This is one of the most disturbing and grotesque books I've ever read, and I have a sneaking suspicion that I would have gotten more out of it if only I had at some point done a lot of psychotropic drugs. I can't say I enjoyed this book, but I was kind of amazed by it. I think the story and the characters are on a level of screwed up I am nowhere close to - and by the end of the novel I was really very grateful for that. This is a reading experience of shock and awe, maybe, then. I honestly can't say how much of Cruddy was a little over the top, and how much was just something I've never experienced and so seemed to me a little unrealistic. I didn't relate to the characters at all, nor did I like them, and I had trouble even feeling sympathy for them most of the time. Sometimes a really interesting or original thought from one of them would shine through, but it never really redeemed the book for me.

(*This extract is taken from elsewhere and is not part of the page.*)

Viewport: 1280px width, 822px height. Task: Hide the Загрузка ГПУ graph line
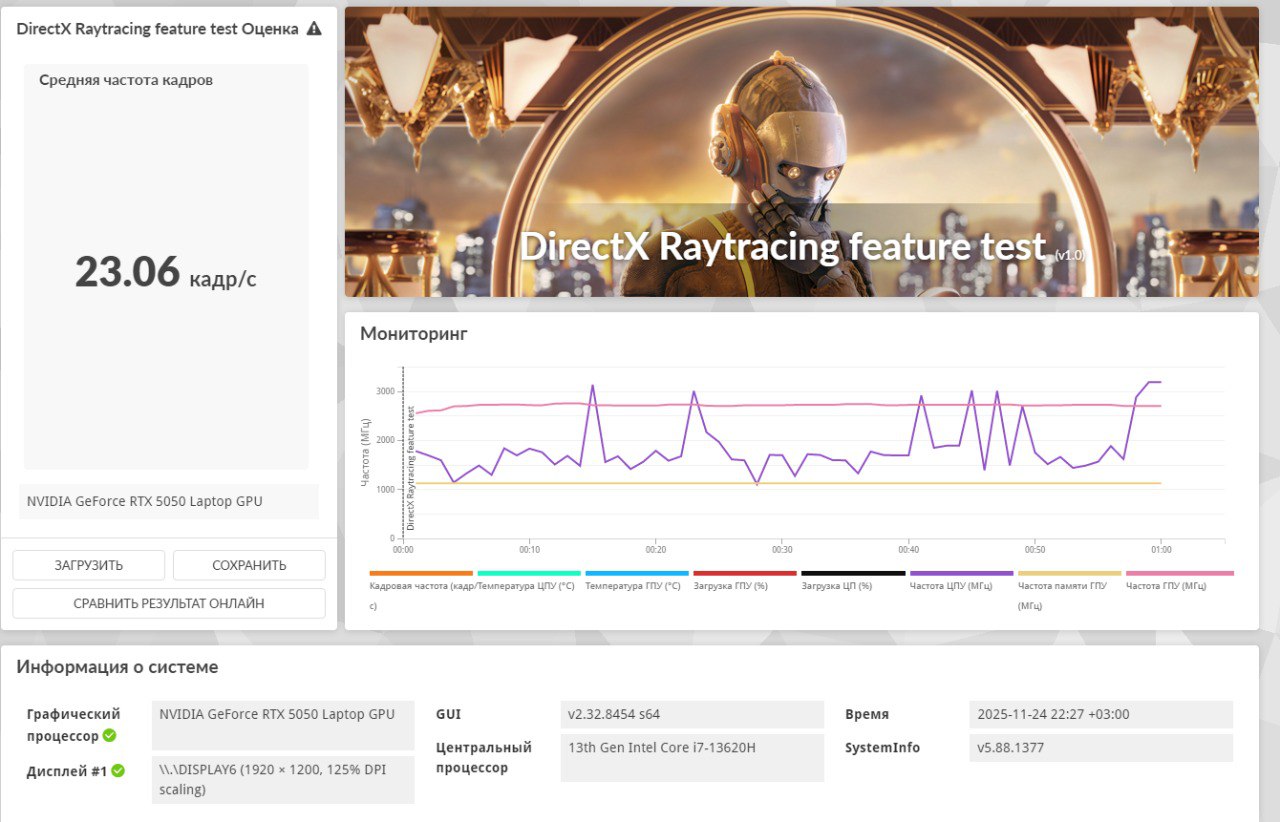(731, 586)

All that being said, I think this is an excellent book, just maybe not for me. It's amazingly gutsy and I've never read anything more emotionally raw and brutal. Cruddy is certainly more worthwhile and original than many of the more critically acclaimed, self-important, "dark" contemporary works.
I loved that the main character wasn't ugly-but-not-really-ugly, or sexy-ugly, or ugly-until-the-makeover or whatever; no, she was described several times as being really, really truly messed up looking. A couple of times in the novel other characters recoil from her countenance in revulsion or horror. There just aren't enough really unattractive protagonists in literature. I kind of think Lynda Barry took all the painfully awkward and horrible feelings of adolescence, intensified them to a radioactive level, and then put them in a literal context, all onto one character. Imagine if things really were as bad as they felt when you were 13? If your insides really were your outsides, every secret fear a boil on your face? If it sounds like it might be intense and a little difficult to read, it is. I'm going to go out on a limb and say that no matter what kind of problems you might have... this book will give you a little perspective on how it could be worse.
I'm glad that I read this book, but I can't see myself reading it again for quite a while, and I can't possibly imagine who I would recommend it to. I think if I knew someone that I thought should be reading this book, what I would recommend to them instead would be about ten different kinds of intensive therapy.